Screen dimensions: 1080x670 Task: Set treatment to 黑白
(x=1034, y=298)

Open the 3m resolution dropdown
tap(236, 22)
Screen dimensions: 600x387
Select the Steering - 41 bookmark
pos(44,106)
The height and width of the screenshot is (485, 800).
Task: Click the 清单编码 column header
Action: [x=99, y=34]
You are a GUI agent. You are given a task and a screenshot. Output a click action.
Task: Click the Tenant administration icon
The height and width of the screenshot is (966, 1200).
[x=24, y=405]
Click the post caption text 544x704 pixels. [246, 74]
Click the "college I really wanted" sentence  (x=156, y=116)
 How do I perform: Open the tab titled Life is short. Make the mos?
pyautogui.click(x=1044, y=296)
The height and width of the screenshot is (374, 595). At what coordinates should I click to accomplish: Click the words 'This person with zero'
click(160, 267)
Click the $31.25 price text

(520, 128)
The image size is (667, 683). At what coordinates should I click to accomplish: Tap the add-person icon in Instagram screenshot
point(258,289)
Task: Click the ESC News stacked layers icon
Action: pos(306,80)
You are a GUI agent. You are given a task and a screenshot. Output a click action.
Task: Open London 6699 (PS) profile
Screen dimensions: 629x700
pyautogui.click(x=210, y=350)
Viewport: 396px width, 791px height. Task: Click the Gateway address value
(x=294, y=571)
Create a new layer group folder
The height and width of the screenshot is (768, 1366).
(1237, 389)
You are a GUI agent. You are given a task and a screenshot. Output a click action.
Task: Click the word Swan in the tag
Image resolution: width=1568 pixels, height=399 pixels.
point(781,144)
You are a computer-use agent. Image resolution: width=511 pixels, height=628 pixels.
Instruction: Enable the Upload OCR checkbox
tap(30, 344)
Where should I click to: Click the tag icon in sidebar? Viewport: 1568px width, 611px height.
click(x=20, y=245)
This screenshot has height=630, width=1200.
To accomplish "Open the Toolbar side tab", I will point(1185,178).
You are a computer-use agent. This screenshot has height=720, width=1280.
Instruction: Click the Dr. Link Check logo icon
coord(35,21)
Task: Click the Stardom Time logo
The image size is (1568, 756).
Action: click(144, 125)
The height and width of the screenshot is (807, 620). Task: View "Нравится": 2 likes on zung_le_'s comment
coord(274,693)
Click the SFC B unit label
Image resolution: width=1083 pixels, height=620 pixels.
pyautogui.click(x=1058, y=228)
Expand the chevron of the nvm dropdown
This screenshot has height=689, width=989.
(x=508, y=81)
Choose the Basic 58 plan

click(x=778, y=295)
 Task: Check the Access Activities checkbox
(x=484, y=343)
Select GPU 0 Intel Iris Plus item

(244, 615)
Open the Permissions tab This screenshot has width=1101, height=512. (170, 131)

----

> EXERCISE REQUIREMENTS: Each line, starting with the one containing "Task: Click the Stardom Time logo" and ending with the last line of the records above, should be reproduced exactly.

> EXERCISE ANSWER:
Task: Click the Stardom Time logo
The image size is (1568, 756).
Action: click(144, 125)
The height and width of the screenshot is (807, 620). Task: View "Нравится": 2 likes on zung_le_'s comment
coord(274,693)
Click the SFC B unit label
Image resolution: width=1083 pixels, height=620 pixels.
pyautogui.click(x=1058, y=228)
Expand the chevron of the nvm dropdown
This screenshot has height=689, width=989.
(x=508, y=81)
Choose the Basic 58 plan

click(x=778, y=295)
 Task: Check the Access Activities checkbox
(x=484, y=343)
Select GPU 0 Intel Iris Plus item

(244, 615)
Open the Permissions tab This screenshot has width=1101, height=512. (170, 131)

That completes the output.